Supplied records

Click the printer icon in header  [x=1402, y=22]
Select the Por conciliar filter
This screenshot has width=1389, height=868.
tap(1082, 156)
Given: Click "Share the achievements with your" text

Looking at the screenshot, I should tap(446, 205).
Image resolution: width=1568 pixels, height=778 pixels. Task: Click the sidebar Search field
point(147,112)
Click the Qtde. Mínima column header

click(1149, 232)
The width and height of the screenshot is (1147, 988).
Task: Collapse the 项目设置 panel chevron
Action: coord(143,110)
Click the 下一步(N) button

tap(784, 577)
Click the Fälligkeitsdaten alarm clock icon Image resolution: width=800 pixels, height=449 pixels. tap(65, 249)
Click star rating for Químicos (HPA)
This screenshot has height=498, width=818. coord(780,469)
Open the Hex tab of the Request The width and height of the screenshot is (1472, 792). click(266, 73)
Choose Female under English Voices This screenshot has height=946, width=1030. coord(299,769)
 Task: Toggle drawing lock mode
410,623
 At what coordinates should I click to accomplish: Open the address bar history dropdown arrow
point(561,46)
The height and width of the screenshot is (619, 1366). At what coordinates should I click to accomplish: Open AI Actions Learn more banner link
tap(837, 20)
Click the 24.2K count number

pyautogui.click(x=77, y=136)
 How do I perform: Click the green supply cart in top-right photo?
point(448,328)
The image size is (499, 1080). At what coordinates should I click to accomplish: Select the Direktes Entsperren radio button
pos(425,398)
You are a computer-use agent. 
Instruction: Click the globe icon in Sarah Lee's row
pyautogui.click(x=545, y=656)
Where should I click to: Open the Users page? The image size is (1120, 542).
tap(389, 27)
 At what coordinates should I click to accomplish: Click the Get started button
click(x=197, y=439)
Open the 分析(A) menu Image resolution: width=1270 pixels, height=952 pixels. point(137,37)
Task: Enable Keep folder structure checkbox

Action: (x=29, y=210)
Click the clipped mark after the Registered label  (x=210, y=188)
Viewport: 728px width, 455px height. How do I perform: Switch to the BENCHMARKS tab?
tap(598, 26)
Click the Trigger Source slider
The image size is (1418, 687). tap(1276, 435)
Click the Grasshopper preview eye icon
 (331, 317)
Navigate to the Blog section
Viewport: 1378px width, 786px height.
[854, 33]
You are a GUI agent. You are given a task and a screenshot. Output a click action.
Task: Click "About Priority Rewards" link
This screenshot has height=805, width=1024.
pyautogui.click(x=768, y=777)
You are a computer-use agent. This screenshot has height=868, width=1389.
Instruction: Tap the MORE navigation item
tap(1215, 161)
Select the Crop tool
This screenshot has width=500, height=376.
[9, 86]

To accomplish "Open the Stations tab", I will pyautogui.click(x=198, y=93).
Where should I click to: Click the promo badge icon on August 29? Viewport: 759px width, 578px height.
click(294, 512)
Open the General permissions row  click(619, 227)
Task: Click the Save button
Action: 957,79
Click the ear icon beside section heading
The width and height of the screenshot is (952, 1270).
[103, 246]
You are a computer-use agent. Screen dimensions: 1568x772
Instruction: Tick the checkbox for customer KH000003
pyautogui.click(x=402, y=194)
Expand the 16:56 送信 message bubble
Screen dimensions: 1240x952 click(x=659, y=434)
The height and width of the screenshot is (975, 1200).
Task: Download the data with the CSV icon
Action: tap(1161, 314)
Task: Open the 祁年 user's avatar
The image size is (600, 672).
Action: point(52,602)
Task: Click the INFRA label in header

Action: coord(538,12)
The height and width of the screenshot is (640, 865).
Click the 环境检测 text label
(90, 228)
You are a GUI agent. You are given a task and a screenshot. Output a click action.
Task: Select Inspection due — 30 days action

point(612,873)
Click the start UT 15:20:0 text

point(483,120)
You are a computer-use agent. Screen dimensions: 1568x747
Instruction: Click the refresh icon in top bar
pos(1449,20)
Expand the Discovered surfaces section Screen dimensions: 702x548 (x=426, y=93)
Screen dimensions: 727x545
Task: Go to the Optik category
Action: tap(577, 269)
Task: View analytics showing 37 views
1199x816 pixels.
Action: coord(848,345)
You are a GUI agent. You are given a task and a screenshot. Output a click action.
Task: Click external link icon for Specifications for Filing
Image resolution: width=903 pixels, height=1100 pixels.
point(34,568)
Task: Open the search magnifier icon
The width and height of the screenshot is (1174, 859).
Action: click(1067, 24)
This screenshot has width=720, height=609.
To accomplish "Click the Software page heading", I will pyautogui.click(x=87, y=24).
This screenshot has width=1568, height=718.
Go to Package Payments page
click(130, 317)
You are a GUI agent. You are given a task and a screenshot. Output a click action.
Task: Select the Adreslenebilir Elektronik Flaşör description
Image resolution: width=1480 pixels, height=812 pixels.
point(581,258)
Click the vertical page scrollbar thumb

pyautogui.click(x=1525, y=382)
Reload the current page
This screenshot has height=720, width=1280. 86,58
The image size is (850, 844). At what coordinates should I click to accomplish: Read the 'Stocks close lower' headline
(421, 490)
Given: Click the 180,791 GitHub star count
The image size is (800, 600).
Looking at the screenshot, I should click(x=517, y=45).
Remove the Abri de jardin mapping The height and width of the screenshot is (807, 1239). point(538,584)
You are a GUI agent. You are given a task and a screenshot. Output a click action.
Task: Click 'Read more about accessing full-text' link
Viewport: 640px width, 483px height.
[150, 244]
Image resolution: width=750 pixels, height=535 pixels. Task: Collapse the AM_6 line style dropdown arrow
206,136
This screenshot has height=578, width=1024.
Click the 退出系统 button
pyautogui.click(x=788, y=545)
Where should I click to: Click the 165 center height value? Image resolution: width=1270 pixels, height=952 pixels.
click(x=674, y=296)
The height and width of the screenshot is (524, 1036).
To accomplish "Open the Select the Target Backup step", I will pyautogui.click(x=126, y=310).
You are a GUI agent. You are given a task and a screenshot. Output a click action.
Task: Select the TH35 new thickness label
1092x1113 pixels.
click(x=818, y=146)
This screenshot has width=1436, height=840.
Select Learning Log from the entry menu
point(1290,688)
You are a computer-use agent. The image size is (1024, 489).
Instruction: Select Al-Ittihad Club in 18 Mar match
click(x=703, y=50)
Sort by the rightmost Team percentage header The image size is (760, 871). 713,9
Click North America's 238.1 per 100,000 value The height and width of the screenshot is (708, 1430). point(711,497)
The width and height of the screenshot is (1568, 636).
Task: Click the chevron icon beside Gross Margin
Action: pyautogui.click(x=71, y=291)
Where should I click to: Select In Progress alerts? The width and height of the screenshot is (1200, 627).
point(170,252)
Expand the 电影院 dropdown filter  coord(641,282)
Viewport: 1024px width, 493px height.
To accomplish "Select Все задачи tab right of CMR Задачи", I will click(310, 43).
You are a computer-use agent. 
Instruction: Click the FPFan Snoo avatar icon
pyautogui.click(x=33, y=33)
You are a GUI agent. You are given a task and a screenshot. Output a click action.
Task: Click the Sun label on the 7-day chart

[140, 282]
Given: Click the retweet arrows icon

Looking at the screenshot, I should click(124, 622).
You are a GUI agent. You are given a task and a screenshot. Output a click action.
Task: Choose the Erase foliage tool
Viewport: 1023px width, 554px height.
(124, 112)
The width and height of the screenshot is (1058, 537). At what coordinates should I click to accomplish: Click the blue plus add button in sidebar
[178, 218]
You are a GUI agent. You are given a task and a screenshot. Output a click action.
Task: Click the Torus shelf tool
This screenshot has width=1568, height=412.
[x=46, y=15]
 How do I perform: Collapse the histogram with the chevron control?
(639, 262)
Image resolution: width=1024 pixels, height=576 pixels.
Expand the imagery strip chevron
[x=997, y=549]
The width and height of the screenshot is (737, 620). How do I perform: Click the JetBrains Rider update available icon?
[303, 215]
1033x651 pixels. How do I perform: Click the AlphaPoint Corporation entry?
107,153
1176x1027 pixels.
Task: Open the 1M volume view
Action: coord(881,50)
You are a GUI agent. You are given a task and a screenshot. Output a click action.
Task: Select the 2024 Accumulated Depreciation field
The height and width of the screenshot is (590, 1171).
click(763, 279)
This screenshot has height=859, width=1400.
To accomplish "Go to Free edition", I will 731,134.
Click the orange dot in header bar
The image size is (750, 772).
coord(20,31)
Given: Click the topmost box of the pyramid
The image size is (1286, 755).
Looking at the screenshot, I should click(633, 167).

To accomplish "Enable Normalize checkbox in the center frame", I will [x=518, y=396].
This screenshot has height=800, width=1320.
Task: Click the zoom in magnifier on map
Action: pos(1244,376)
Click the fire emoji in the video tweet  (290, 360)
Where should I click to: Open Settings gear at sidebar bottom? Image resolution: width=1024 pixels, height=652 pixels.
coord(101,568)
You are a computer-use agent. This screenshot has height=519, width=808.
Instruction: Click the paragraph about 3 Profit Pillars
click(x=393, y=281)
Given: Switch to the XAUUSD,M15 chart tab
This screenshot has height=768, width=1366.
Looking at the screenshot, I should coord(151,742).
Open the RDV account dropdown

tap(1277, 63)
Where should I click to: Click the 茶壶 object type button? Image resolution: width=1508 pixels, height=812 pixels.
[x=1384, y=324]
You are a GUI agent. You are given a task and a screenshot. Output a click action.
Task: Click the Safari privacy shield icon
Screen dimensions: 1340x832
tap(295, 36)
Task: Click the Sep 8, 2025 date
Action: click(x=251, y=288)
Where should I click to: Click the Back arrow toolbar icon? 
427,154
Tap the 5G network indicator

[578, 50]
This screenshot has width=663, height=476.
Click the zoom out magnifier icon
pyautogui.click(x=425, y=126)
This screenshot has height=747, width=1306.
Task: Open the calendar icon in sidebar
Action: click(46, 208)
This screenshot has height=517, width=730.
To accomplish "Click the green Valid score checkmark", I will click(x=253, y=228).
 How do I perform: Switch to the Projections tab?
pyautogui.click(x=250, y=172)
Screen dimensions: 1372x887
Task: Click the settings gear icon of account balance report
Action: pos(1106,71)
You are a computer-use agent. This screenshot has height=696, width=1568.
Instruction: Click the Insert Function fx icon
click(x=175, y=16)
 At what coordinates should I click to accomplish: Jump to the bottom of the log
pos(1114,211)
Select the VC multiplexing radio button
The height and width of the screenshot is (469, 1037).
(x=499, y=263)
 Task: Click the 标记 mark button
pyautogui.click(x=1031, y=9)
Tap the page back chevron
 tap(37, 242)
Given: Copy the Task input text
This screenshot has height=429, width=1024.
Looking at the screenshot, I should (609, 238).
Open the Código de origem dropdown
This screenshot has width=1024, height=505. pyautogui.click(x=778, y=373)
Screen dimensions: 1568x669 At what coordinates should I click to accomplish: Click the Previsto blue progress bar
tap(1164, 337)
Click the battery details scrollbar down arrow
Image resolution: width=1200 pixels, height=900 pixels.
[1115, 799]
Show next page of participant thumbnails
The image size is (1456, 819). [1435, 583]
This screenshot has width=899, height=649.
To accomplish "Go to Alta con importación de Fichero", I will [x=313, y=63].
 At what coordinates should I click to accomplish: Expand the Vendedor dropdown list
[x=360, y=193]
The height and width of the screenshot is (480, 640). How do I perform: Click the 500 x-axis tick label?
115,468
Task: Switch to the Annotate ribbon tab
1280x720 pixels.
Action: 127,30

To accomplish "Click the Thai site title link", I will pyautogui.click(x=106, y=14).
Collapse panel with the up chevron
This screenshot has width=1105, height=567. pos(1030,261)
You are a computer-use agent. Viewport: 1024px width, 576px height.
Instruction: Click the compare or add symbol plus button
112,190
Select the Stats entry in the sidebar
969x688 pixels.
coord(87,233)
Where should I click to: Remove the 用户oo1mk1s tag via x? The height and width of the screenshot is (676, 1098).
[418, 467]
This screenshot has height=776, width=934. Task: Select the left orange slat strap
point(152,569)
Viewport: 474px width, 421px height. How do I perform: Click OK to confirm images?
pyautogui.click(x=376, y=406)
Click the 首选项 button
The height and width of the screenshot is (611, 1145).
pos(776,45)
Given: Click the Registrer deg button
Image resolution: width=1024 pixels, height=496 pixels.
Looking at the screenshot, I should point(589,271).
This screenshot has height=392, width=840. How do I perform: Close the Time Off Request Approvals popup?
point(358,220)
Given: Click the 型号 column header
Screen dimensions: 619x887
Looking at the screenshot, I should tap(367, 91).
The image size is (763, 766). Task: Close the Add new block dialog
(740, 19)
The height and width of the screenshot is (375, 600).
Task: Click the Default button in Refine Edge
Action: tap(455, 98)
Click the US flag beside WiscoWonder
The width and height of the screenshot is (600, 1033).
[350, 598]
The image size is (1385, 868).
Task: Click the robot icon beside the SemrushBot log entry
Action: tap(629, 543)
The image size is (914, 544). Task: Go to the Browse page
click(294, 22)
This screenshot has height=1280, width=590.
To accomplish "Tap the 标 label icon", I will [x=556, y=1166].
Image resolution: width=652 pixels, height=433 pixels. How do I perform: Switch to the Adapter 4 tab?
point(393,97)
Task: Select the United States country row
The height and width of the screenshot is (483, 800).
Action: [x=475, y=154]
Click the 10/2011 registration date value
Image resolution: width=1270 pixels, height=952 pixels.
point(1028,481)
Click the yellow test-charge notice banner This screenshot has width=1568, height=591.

Directions for this task
The expected output is each line of the records above that includes the word "Choose".

Answer box
Choose Female under English Voices This screenshot has height=946, width=1030. coord(299,769)
Task: Choose the Erase foliage tool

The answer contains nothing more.